该方法提供了这样的一种机制: 维护了一个可以跨越不同批次的 RDD, 姑且成为 StateRDD, 在每个批次遍历 StateRDD 的所有数据, 对每条数据执行 update 方法. 当 update 方法返回 None 时, 淘汰 StateRDD 中的该条数据.

具体接口如下:

/**
 * Return a new "state" DStream where the state for each key is updated by applying
 * the given function on the previous state of the key and the new values of each key.
 * Hash partitioning is used to generate the RDDs with `numPartitions` partitions.
 * @param updateFunc State update function. If `this` function returns None, then
 *                   corresponding state key-value pair will be eliminated.
 * @param numPartitions Number of partitions of each RDD in the new DStream.
 * @tparam S State type
 */
def updateStateByKey[S: ClassTag](
    updateFunc: (Seq[V], Option[S]) => Option[S],
    numPartitions: Int
  ): DStream[(K, S)] = ssc.withScope {
  updateStateByKey(updateFunc, defaultPartitioner(numPartitions))
}

即用户需要实现一个 updateFunc 的函数, 该函数的参数:

Seq[V] 该批次中相同 key 的数据, 以 Seq 数组形式传递

Option[S] 历史状态中的数据

返回值: 返回需要保持的历史状态数据, 为 None 时表示删除该数据

def updateStateFunc(lines: Seq[Array[String]], state: Option[Array[String]]): Option[Array[String]] = {...}

这种做法简单清晰明了, 但是其中有一些可以优化的地方:

a) 如果 DRDD 增长到比较大的时候, 而每个进入的批次数据量相比并不大, 此时每次都需要遍历 DRDD, 无论该批次中是否有数据需要更新 DRDD. 这种情况有的时候可能会引发性能问题.

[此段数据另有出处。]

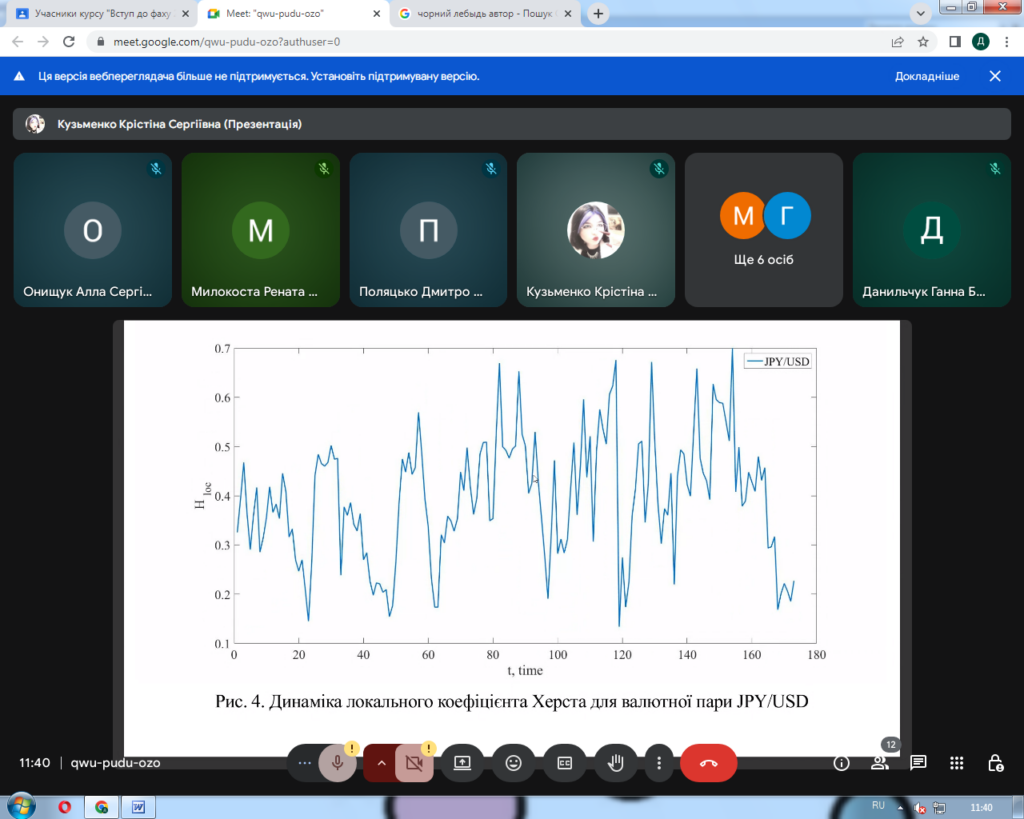Show the participants people panel
The image size is (1024, 819).
(x=880, y=763)
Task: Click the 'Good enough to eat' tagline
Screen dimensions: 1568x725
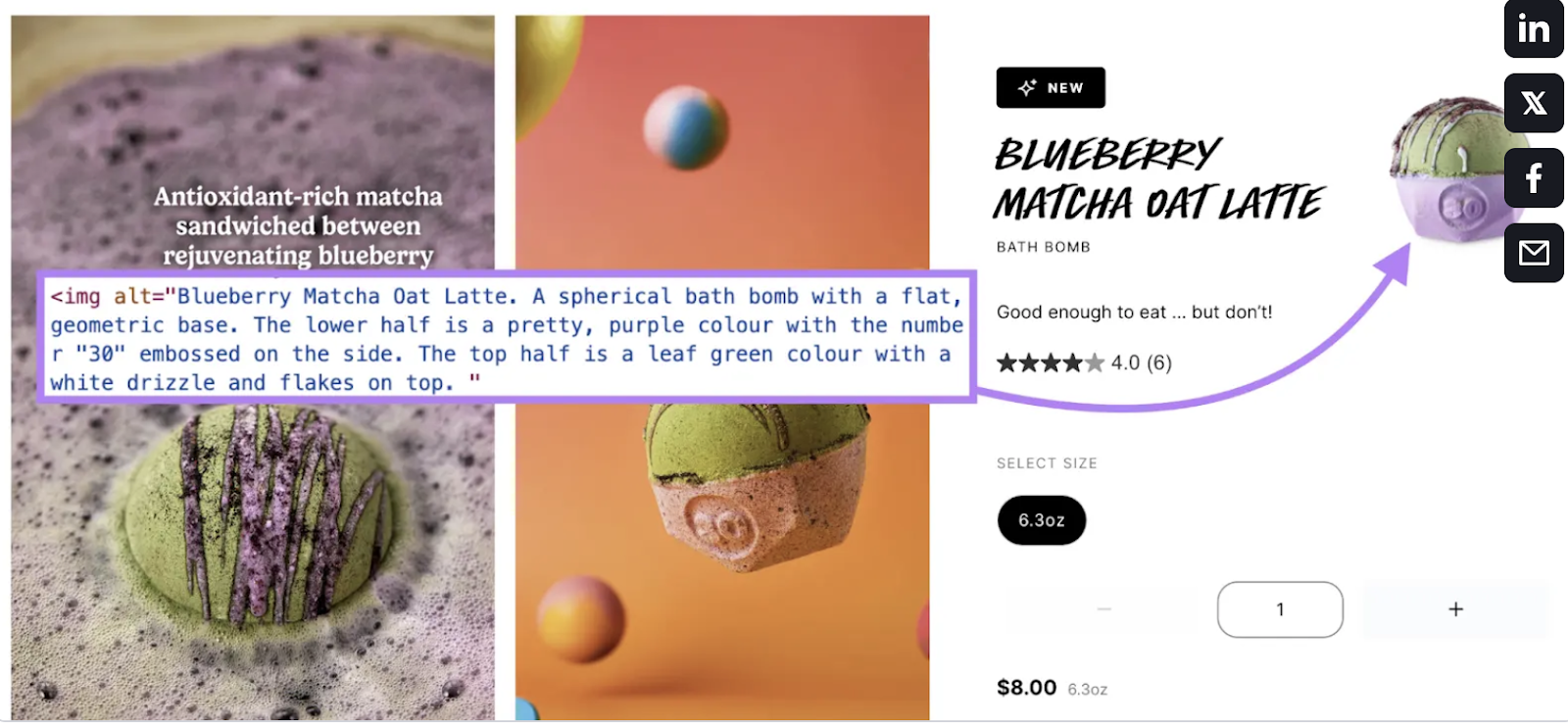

b) 需要用户自定义数据的淘汰机制. 有的时候显得不是那么方便.

c) 返回的类型需要和缓存中的类型相同. 类型不能发生改变.

2 mapWithState

该接口是对 updateSateByKey 的改良, 解决了 updateStateFunc 中可以优化的地方:

* :: Experimental ::
* Return a [[MapWithStateDStream]] by applying a function to every key-value element of
* `this` stream, while maintaining some state data for each unique key. The mapping function

* and other specification (e.g. partitioners, timeouts, initial state data, etc.) of this

* transformation can be specified using [[StateSpec]] class. The state data is accessible in

* as a parameter of type [[State]] in the mapping function.

*
* Example of using `mapWithState`:
* {{{
*    // A mapping function that maintains an integer state and return a String
*    def mappingFunction(key: String, value: Option[Int], state: State[Int]): Option[String] = {
*      // Use state.exists(), state.get(), state.update() and state.remove()
*      // to manage state, and return the necessary string
*    }
*
*    val spec = StateSpec.function(mappingFunction).numPartitions(10)
*
*    val mapWithStateDStream = keyValueDStream.mapWithState[StateType, MappedType](spec)
* }}}
*

* @param spec Specification of this transformation

* @tparam StateType Class type of the state data

* @tparam MappedType Class type of the mapped data

*/
@Experimental
def mapWithState[StateType: ClassTag, MappedType: ClassTag](
    spec: StateSpec[K, V, StateType, MappedType]
  ): MapWithStateDStream[K, V, StateType, MappedType] = {
  new MapWithStateDStreamImpl[K, V, StateType, MappedType](
    self,
    spec.asInstanceOf[StateSpecImpl[K, V, StateType, MappedType]]
  )

其中 spec 封装了用户自定义的函数, 用以更新缓存数据:

mappingFunction: (KeyType, Option[ValueType], State[StateType]) => MappedType

实现样例如下:

val mappingFunc = (k: String, line: Option[Array[String]], state: State[Array[String]]) => {...}

参数分别代表:

数据的 key: k

RDD 中的每行数据: line

state: 缓存数据

当对 state 调用 remove 方法时, 该数据会被删除.

注意, 如果数据超时, 不要调用 remove 方法, 因为 spark 会在 mappingFunc 后自动调用 remove.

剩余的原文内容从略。